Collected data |
···
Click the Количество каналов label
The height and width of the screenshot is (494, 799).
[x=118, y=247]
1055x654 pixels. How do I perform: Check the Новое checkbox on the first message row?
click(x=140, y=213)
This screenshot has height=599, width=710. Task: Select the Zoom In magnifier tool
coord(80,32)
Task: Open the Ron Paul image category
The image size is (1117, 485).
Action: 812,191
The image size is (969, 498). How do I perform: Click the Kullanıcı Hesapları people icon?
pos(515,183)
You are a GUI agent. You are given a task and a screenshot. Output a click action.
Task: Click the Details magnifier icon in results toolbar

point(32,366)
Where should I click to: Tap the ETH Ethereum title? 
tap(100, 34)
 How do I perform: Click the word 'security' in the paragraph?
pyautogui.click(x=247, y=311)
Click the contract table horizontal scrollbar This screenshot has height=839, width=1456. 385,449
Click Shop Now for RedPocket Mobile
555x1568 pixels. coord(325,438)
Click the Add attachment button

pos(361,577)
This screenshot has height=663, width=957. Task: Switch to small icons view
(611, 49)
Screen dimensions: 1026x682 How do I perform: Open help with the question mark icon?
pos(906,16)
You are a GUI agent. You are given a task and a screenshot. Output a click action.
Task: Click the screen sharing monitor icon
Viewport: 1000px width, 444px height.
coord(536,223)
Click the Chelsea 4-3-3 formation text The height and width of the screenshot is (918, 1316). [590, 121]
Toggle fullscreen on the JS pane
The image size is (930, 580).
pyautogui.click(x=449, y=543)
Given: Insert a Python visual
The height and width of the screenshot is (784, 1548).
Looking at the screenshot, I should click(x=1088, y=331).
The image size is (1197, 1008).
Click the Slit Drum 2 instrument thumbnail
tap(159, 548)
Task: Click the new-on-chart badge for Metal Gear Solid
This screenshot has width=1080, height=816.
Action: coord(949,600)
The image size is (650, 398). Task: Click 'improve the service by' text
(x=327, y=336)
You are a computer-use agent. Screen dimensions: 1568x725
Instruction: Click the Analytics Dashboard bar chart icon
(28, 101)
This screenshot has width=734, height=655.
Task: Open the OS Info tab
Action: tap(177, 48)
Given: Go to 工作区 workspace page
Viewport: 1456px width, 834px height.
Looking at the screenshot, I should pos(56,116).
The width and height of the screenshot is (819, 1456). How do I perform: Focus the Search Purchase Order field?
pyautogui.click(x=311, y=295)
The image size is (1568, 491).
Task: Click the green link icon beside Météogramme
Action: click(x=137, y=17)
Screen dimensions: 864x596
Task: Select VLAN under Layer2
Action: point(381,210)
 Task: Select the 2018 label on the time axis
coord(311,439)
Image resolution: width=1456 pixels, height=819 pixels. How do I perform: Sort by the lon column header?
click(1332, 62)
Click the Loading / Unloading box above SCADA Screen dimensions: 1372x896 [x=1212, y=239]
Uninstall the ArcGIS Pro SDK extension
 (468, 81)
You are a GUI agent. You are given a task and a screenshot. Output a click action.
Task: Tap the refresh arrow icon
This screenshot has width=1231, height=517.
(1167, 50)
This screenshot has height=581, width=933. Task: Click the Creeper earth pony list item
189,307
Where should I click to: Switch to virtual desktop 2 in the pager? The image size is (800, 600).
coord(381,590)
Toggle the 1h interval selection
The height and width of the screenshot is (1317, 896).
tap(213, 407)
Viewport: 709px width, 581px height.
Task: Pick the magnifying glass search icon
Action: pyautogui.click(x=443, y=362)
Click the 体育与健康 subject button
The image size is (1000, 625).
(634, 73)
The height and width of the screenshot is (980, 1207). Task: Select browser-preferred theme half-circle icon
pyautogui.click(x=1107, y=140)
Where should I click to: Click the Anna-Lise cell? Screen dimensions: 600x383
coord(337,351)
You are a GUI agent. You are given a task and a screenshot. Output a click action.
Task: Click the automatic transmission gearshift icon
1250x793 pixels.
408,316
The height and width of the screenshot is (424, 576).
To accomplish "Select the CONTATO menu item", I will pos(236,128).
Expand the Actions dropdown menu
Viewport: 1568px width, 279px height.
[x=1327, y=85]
···
SHORT TASK | Revise the data above, replacing every "magnifier" with "zoom lens" and leaving everything else unchanged.

PROBLEM SOLUTION |
Click the Количество каналов label
The height and width of the screenshot is (494, 799).
[x=118, y=247]
1055x654 pixels. How do I perform: Check the Новое checkbox on the first message row?
click(x=140, y=213)
This screenshot has height=599, width=710. Task: Select the Zoom In zoom lens tool
coord(80,32)
Task: Open the Ron Paul image category
The image size is (1117, 485).
Action: 812,191
The image size is (969, 498). How do I perform: Click the Kullanıcı Hesapları people icon?
pos(515,183)
You are a GUI agent. You are given a task and a screenshot. Output a click action.
Task: Click the Details zoom lens icon in results toolbar

point(32,366)
Where should I click to: Tap the ETH Ethereum title? 
tap(100, 34)
 How do I perform: Click the word 'security' in the paragraph?
pyautogui.click(x=247, y=311)
Click the contract table horizontal scrollbar This screenshot has height=839, width=1456. 385,449
Click Shop Now for RedPocket Mobile
555x1568 pixels. coord(325,438)
Click the Add attachment button

pos(361,577)
This screenshot has height=663, width=957. Task: Switch to small icons view
(611, 49)
Screen dimensions: 1026x682 How do I perform: Open help with the question mark icon?
pos(906,16)
You are a GUI agent. You are given a task and a screenshot. Output a click action.
Task: Click the screen sharing monitor icon
Viewport: 1000px width, 444px height.
coord(536,223)
Click the Chelsea 4-3-3 formation text The height and width of the screenshot is (918, 1316). [590, 121]
Toggle fullscreen on the JS pane
The image size is (930, 580).
pyautogui.click(x=449, y=543)
Given: Insert a Python visual
The height and width of the screenshot is (784, 1548).
Looking at the screenshot, I should click(x=1088, y=331).
The image size is (1197, 1008).
Click the Slit Drum 2 instrument thumbnail
tap(159, 548)
Task: Click the new-on-chart badge for Metal Gear Solid
This screenshot has width=1080, height=816.
Action: coord(949,600)
The image size is (650, 398). Task: Click 'improve the service by' text
(x=327, y=336)
You are a computer-use agent. Screen dimensions: 1568x725
Instruction: Click the Analytics Dashboard bar chart icon
(28, 101)
This screenshot has width=734, height=655.
Task: Open the OS Info tab
Action: tap(177, 48)
Given: Go to 工作区 workspace page
Viewport: 1456px width, 834px height.
Looking at the screenshot, I should pos(56,116).
The width and height of the screenshot is (819, 1456). How do I perform: Focus the Search Purchase Order field?
pyautogui.click(x=311, y=295)
The image size is (1568, 491).
Task: Click the green link icon beside Météogramme
Action: click(x=137, y=17)
Screen dimensions: 864x596
Task: Select VLAN under Layer2
Action: point(381,210)
 Task: Select the 2018 label on the time axis
coord(311,439)
Image resolution: width=1456 pixels, height=819 pixels. How do I perform: Sort by the lon column header?
click(1332, 62)
Click the Loading / Unloading box above SCADA Screen dimensions: 1372x896 [x=1212, y=239]
Uninstall the ArcGIS Pro SDK extension
 (468, 81)
You are a GUI agent. You are given a task and a screenshot. Output a click action.
Task: Tap the refresh arrow icon
This screenshot has width=1231, height=517.
(1167, 50)
This screenshot has height=581, width=933. Task: Click the Creeper earth pony list item
189,307
Where should I click to: Switch to virtual desktop 2 in the pager? The image size is (800, 600).
coord(381,590)
Toggle the 1h interval selection
The height and width of the screenshot is (1317, 896).
tap(213, 407)
Viewport: 709px width, 581px height.
Task: Pick the magnifying glass search icon
Action: pyautogui.click(x=443, y=362)
Click the 体育与健康 subject button
The image size is (1000, 625).
(634, 73)
The height and width of the screenshot is (980, 1207). Task: Select browser-preferred theme half-circle icon
pyautogui.click(x=1107, y=140)
Where should I click to: Click the Anna-Lise cell? Screen dimensions: 600x383
coord(337,351)
You are a GUI agent. You are given a task and a screenshot. Output a click action.
Task: Click the automatic transmission gearshift icon
1250x793 pixels.
408,316
The height and width of the screenshot is (424, 576).
To accomplish "Select the CONTATO menu item", I will pos(236,128).
Expand the Actions dropdown menu
Viewport: 1568px width, 279px height.
[x=1327, y=85]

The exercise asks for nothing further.